El tiempo de la familia, lo sabemos bien, es un tiempo
complicado y concurrido, ocupado y preocupado. Siempre es poco, no basta nunca.
Siempre hay tantas cosas que hacer. Quien tiene una familia aprende pronto a
resolver una ecuación que ni siquiera los grandes matemáticos saben resolver:
¡dentro de las veinticuatro horas consigue que haya el doble! Es así ¿eh?
¡Existen mamás y papás que podrían ganar el Nobel por esto! ¿eh? ¡De 24 horas
hacen 48! No sé cómo lo hacen, pero se mueven y hacen. Hay tanto trabajo en la
familia.
El espíritu de la oración restituye el tiempo a Dios, sale
de la obsesión de una vida a la que le falta siempre el tiempo, reencuentra la
paz de las cosas necesarias y descubre la alegría de los dones inesperados.

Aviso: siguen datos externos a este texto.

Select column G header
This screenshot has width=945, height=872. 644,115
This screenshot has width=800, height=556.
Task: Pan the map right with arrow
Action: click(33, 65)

Unas buenas guías para esto son las dos hermanas Marta y María, de quienes
habla el Evangelio que hemos escuchado; ellas aprendieron de Dios la armonía de
los ritmos familiares: la belleza de la fiesta, la serenidad del trabajo, el
espíritu de oración. La visita de Jesús, a quien querían mucho, era su fiesta.

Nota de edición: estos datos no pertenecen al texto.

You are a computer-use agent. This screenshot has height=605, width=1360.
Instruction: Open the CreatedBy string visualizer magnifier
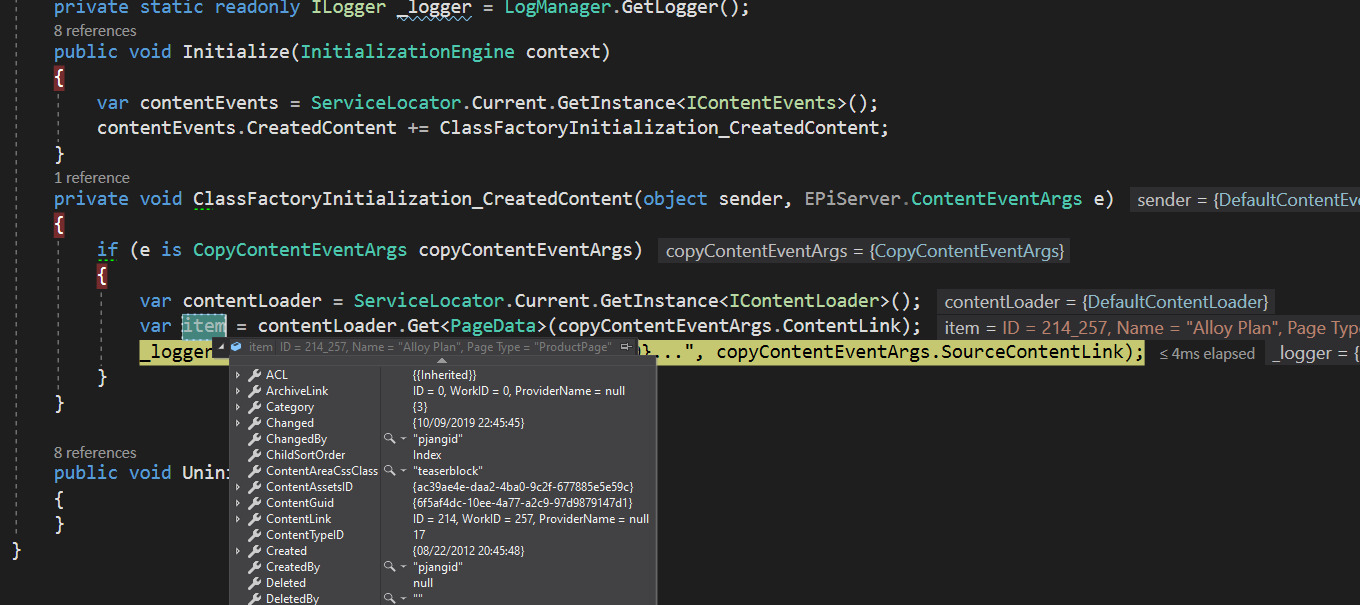[x=390, y=567]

Un día, sin embargo, Marta aprendió que el trabajo de la hospitalidad, si bien
es importante, no lo es todo, sino que escuchar al Señor, como hacía María, era
la cosa verdaderamente esencial, la “parte mejor” del tiempo. Que la oración
brote de la escucha de Jesús, de la lectura del Evangelio, no olviden... cada
día leer un pasaje del Evangelio. La oración brote de la confianza con la
Palabra de Dios. ¿Hay esta confianza en nuestra familia? ¿Tenemos en casa el
Evangelio? ¿Lo abrimos alguna vez para leerlo juntos? ¿Lo meditamos rezando el
Rosario? El Evangelio leído y meditado en familia es como un pan bueno que
nutre el corazón de todos. Y por la mañana y por la noche, y cuando nos
sentamos en la mesa, aprendamos a decir juntos una oración, con mucha
sencillez: es Jesús el que viene entre nosotros, como iba en la familia de
Marta, María y Lázaro. Una cosa que tengo en el corazón, que he visto en las
ciudades... ¡Hay niños que no han aprendido a hacer la señal de la cruz! Tú,
mamá, papá, enseña al niño a rezar, a hacer la señal de la cruz. Esta es una
tarea hermosa de las mamás y de los papás.
En la oración de la familia, en sus momentos fuertes y en
sus pasos difíciles, somos confiados los unos a los otros, para que cada uno de
nosotros en la familia sea custodiado por el amor de Dios. Gracias.